What Is It?
Diastasis Recti: a midline separation of the abdominal wall due to the stretching of connective tissue
Abdominal Hernia: a protrusion of the abdominal contents through a damaged, torn or weak area of the abdominal wall
Diastasis Recti will often be misdiagnosed as an abdominal hernia with the recommendation of surgery. It is important to understand what is going on with your body so you can make an informed decision.
What Does It Feel or Look Like?
Diastasis Recti will look like a bulging or trench down the midline of your abdominals that worsens with holding your breath and bulging your tummy or straining. It might be tender but not painful. (Learn more about Diastasis Recti and Functional Core Weakness here).
A hernia will be smaller, bulging areas where it feels like tissue bulges through a hole and needs to be pushed back in. At times it is painful, sometimes sharp, sometimes causes nausea, can be discolored dark red, purple or grey.
If diastasis recti is left untreated, it is possible this could eventually turn into a hernia (tear in connective tissue). Some mild hernias can be managed with core rehab while others need surgical repair.
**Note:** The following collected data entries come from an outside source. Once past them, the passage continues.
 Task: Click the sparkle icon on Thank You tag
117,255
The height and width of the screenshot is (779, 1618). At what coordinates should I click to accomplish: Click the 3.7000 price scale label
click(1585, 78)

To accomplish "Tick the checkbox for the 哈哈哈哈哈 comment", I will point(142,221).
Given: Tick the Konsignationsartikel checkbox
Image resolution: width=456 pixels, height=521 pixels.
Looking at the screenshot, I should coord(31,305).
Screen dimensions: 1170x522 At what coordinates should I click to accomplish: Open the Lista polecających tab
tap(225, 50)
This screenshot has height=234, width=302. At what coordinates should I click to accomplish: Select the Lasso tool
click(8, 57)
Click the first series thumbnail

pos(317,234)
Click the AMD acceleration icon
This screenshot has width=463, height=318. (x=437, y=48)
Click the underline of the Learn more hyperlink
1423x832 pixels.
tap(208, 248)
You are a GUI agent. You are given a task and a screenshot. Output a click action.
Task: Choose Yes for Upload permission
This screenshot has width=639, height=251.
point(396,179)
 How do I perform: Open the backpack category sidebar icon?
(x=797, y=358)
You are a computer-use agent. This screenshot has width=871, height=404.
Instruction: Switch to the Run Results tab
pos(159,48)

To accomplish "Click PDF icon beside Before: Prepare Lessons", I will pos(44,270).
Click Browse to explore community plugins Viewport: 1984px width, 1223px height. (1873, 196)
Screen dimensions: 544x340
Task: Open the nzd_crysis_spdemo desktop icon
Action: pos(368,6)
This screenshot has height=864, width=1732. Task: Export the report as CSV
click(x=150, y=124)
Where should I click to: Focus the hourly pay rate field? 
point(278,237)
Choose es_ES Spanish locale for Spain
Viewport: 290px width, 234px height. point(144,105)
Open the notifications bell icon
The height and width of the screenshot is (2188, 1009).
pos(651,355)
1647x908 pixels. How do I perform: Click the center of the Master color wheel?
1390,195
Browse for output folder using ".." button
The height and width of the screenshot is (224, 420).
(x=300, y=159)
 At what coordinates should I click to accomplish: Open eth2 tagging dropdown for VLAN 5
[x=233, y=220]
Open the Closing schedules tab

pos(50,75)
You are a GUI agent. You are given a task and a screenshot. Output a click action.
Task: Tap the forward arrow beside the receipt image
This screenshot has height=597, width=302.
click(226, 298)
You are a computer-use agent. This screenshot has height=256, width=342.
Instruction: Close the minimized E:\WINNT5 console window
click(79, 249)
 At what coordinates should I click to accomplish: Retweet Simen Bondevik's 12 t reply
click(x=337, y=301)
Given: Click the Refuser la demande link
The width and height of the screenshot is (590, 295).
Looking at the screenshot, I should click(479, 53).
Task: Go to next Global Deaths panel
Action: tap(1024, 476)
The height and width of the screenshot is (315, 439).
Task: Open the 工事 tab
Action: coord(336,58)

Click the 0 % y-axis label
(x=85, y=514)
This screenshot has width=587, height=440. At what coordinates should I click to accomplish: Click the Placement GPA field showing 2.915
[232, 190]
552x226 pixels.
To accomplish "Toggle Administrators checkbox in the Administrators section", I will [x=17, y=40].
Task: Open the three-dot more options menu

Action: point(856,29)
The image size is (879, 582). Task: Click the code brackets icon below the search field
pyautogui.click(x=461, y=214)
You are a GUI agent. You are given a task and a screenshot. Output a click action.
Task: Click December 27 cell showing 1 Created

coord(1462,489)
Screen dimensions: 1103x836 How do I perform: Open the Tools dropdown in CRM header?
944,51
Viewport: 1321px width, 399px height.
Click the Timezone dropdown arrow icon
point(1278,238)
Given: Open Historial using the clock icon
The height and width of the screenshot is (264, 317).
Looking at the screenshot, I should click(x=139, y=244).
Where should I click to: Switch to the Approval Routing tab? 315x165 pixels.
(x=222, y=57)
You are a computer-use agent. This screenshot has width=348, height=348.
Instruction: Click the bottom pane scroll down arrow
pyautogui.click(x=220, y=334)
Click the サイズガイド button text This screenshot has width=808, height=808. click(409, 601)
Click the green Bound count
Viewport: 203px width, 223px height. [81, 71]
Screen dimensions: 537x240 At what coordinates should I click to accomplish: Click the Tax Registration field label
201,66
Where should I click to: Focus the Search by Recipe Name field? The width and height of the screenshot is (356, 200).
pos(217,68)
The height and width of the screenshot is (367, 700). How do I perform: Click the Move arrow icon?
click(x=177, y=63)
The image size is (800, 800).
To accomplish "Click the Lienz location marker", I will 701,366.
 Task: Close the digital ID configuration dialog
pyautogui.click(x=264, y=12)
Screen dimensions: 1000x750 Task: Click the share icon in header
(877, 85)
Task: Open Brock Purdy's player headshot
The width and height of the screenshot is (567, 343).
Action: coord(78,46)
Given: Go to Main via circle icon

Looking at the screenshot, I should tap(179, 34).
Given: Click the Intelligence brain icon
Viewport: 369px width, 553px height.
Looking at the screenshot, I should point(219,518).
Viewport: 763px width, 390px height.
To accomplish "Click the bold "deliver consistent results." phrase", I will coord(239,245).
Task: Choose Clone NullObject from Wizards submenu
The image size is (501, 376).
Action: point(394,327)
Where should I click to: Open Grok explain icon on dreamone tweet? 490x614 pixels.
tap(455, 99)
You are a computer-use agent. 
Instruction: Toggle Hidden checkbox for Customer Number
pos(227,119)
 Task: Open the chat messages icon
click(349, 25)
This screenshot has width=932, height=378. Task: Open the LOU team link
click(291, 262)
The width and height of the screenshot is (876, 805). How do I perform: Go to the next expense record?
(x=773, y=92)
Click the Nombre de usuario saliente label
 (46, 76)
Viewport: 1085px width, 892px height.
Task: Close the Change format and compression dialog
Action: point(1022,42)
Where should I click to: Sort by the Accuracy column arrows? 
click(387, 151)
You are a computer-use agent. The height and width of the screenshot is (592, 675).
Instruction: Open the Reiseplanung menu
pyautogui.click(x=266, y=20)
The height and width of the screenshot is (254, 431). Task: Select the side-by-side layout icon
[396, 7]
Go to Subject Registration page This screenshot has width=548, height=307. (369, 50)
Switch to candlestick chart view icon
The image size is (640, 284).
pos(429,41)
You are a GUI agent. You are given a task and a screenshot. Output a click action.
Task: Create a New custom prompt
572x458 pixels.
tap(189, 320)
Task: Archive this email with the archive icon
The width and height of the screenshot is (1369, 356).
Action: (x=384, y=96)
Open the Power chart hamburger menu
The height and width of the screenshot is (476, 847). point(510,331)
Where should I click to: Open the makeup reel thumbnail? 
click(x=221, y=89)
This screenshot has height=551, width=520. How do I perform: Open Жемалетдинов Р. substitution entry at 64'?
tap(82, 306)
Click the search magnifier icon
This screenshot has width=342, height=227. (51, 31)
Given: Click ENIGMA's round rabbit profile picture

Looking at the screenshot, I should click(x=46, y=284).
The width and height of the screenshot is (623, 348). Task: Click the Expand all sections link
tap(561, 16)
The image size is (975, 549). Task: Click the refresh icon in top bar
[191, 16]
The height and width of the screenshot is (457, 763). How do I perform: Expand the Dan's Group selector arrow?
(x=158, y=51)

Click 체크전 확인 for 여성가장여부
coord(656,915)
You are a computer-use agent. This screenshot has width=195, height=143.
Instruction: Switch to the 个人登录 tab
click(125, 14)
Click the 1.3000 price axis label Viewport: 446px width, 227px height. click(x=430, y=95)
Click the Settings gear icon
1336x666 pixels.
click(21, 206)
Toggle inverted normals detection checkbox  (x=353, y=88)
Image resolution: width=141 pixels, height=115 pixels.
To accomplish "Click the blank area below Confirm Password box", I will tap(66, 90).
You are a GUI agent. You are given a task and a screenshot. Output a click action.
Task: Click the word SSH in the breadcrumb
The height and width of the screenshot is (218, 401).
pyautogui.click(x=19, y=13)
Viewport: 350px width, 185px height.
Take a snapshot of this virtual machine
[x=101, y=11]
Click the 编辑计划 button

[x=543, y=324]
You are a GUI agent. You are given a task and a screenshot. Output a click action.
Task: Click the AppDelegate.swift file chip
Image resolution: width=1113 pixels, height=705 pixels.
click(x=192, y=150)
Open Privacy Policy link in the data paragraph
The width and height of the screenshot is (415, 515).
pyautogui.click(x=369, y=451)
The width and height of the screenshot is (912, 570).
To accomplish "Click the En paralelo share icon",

What About an Umbilical Hernia?
An umbilical stem hernia causes your belly button to pop out from an ‘innie’ to an ‘outie,’ or part of it bulges out to look like an ‘outie.’
You were born with a separation in the connective tissue of your abdominal wall (the linea alba) to allow the umbilical cord to attach. Once the cord is cut and tied off, it retracts into the body and eventually adheres to the connective tissue, keeping the belly button ‘tethered’ to the linea alba. When the linea alba becomes damaged (as is the case with diastasis recti), there are times when that ‘tether’ detaches, presenting with an ‘outie’ belly button, also called a detached belly button.
The term ‘hernia’ can refer to anything that pushes out from one area and into another area that it was not in before. So, an umbilical hernia can refer to a ‘popped belly button,’ or to an actual tear in the connective tissue where internal organs push through. A ‘popped belly button’ can be tender, but should not be painful or discolored. If there is pain associated with an umbilical hernia, it is possible this is a tear and you should seek medical attention.
When Should You Be Concerned?
Abdominal hernias will typically appear in areas of weak or damaged connective tissue. When this weakened area of connective tissue tears and pressure against the abdominal wall continues (from poor body mechanics, improper lifting, or poor posture), then portions of the intestinal tract are at risk of bulging through that tear and causing strangulation. This requires urgent medical attention and often surgical repair.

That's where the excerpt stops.